"You've no business buying a mare like that, but buy her if you must."
He bit the end off his cigar and spat it in the dust.
"She's old, she's lame, and barren too; she's not worth feeding hay,
But I'll give her this:"—he blew smoke at me—"She was something in her day.
"I recall her well ten years ago; she was a winner in her prime.
She was fast and lean and willing, but they raced her past her time,
And though she had the heart, her legs were gone, and it wasn't see hard to see
They kept her at it in the hopes of one more small victory.
"So she was shunted round from track to track, from Kentucky up to Maine.
They'd run her in cheap claimers, all doped up to mask her pain,
And if it's my advice you want, I'd say: The poor thing's had her day.
You'd be throwing good cash after bad. It's best—." He turned away.
Oh, they led her round the auction shed and bidding started low.
"She'll go for dog-food," someone said. "The market's been that slow."
But she raised her head and pricked her ears, and before the hammer fell,
She's was mine. My friend turned round to me: "You're soft-headed, I can tell."
"But she's been shoved from pillar to post," said I, "and always done her best.

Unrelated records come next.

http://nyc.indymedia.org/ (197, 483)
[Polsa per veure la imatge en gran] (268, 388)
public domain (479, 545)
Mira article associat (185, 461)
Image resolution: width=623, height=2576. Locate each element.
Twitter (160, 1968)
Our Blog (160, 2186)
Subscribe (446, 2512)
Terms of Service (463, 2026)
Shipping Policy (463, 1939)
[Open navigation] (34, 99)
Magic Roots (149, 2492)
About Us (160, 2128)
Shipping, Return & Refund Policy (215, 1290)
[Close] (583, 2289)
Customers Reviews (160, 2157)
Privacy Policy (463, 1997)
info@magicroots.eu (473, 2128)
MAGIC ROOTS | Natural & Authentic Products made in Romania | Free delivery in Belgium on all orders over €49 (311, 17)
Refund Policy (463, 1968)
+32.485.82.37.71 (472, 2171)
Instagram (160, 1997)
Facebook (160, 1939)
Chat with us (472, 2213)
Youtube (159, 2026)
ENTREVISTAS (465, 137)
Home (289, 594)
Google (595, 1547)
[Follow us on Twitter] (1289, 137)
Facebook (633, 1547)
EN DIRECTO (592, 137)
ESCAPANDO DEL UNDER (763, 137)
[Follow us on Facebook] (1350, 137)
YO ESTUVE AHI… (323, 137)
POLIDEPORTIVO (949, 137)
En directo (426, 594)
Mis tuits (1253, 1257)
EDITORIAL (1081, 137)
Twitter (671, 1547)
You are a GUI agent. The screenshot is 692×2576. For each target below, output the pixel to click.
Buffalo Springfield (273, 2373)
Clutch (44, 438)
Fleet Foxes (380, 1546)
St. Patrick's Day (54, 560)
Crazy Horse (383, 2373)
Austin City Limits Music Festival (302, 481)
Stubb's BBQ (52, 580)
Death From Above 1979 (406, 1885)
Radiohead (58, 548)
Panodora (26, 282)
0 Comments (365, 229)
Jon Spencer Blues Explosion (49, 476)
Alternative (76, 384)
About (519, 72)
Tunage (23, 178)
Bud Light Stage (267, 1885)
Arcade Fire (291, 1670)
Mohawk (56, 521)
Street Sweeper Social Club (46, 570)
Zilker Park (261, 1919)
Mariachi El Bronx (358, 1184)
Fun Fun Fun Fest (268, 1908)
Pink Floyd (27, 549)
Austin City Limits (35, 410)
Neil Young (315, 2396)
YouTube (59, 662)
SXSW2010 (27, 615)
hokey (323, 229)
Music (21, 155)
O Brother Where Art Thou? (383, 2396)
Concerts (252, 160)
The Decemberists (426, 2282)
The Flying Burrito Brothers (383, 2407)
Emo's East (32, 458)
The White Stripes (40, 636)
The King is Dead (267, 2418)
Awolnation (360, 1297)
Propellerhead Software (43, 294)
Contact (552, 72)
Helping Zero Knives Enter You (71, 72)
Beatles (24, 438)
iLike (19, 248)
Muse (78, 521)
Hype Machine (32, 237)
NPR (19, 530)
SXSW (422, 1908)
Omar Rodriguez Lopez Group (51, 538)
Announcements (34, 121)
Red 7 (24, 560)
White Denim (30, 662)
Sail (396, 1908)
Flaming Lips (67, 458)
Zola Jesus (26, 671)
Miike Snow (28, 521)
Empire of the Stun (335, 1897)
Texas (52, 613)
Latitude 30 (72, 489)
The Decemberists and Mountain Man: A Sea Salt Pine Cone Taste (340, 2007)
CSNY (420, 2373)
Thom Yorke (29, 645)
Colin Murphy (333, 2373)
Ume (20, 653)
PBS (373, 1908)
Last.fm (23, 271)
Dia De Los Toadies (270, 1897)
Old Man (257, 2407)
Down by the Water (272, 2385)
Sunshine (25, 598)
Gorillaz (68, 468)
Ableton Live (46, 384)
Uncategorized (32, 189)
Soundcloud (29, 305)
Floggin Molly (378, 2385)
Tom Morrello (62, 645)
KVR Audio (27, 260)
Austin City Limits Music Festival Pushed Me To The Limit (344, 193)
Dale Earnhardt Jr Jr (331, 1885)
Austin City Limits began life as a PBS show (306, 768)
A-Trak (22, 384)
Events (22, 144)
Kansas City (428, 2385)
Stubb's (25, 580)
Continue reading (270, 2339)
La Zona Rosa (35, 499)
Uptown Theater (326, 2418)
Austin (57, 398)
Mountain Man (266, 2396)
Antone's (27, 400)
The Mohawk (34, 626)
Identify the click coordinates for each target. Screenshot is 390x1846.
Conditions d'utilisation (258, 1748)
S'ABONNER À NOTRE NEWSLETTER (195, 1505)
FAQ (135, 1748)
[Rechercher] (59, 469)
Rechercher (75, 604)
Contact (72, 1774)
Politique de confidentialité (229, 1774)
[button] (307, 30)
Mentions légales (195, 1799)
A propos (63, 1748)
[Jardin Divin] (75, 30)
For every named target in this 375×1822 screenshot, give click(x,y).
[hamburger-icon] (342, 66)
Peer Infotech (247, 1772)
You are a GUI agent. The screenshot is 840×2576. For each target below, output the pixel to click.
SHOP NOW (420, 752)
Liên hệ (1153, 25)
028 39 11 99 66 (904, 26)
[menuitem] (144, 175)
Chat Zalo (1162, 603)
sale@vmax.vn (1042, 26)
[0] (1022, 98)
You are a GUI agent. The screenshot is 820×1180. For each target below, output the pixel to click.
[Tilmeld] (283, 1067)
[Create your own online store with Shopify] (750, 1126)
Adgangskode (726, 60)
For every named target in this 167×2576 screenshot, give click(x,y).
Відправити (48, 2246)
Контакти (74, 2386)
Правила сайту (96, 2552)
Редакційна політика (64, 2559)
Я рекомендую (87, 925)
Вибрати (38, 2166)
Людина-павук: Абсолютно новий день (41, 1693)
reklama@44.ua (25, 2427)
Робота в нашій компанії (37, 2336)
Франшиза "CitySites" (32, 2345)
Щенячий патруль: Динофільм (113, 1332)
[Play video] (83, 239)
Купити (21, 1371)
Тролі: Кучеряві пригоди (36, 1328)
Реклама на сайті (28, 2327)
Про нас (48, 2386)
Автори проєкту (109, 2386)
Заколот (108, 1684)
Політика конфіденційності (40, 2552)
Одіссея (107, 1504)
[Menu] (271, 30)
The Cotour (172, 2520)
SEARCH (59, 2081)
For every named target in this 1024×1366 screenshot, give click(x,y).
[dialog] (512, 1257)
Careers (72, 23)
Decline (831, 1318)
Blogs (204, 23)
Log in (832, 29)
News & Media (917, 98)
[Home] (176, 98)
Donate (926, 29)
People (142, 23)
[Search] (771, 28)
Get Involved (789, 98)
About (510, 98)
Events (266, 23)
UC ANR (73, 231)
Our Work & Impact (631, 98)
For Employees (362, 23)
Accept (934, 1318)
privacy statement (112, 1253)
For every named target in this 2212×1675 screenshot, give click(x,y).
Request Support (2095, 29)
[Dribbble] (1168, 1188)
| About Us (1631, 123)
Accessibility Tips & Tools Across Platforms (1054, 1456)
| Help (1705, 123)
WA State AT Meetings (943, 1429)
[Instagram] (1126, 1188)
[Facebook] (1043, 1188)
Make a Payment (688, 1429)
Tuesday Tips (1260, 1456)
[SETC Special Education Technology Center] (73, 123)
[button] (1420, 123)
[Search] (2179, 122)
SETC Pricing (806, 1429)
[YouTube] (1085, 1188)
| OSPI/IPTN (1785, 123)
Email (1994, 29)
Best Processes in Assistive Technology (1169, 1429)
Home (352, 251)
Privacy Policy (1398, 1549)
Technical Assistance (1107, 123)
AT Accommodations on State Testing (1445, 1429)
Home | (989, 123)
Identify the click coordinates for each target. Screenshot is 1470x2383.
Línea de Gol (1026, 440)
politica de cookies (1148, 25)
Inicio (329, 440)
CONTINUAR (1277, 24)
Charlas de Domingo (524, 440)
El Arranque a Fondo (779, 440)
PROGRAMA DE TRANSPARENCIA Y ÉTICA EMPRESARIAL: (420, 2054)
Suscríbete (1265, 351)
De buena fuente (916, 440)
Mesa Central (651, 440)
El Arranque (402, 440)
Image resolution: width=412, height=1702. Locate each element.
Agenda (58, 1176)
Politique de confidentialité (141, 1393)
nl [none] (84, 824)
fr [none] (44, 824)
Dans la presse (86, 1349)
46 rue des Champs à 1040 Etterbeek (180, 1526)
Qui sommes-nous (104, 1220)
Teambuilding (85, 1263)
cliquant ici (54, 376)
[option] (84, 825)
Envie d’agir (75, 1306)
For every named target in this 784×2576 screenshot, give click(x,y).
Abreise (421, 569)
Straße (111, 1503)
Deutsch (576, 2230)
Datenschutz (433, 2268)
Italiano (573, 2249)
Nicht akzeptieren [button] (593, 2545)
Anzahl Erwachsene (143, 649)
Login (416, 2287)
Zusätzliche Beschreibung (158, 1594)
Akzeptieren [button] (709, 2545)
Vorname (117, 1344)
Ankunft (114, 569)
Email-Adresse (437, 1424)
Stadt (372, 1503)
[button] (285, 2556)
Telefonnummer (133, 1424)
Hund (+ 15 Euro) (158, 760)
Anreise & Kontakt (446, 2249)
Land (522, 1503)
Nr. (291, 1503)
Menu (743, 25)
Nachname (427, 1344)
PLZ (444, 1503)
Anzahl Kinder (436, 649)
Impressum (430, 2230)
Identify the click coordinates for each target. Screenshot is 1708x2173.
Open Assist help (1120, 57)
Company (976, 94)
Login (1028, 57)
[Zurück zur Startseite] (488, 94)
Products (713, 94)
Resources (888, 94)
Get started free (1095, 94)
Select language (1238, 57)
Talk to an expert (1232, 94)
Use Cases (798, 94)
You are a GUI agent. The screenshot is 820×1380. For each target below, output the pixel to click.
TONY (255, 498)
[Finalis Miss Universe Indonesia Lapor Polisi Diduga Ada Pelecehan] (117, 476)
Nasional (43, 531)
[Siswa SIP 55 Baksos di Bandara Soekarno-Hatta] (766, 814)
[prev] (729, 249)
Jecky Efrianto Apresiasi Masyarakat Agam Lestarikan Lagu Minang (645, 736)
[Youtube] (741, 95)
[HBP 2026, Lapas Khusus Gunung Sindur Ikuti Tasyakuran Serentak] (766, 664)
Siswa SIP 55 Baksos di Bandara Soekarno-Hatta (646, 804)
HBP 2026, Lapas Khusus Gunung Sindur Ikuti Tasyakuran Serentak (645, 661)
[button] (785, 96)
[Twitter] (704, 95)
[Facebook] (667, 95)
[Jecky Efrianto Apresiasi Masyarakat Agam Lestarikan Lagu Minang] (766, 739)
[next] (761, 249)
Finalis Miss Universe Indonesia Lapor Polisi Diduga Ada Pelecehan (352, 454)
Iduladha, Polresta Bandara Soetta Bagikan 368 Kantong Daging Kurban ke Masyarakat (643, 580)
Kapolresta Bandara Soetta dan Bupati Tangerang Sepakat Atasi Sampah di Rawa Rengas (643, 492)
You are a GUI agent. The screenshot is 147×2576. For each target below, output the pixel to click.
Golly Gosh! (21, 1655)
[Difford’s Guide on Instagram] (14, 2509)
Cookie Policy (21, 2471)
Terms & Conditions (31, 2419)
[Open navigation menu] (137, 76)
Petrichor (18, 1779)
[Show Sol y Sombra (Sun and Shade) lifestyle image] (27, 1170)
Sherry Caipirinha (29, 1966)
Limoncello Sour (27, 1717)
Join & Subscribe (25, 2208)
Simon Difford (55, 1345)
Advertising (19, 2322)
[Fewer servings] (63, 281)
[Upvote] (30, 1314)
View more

They used her up; they wrung her dry; you'd think she'd earned her rest,
So if she does naught but end her days beneath some shady tree,
I'll have saved her from the knacker's yard, and that's enough for me."
Oh, that was near two years ago; she's filled out some since then,
The more so since she's been in foal; she eats enough for ten,
And this morn as I crept to the barn around 'bout half-past three,
There stood nursing on still trembling legs one more "small victory".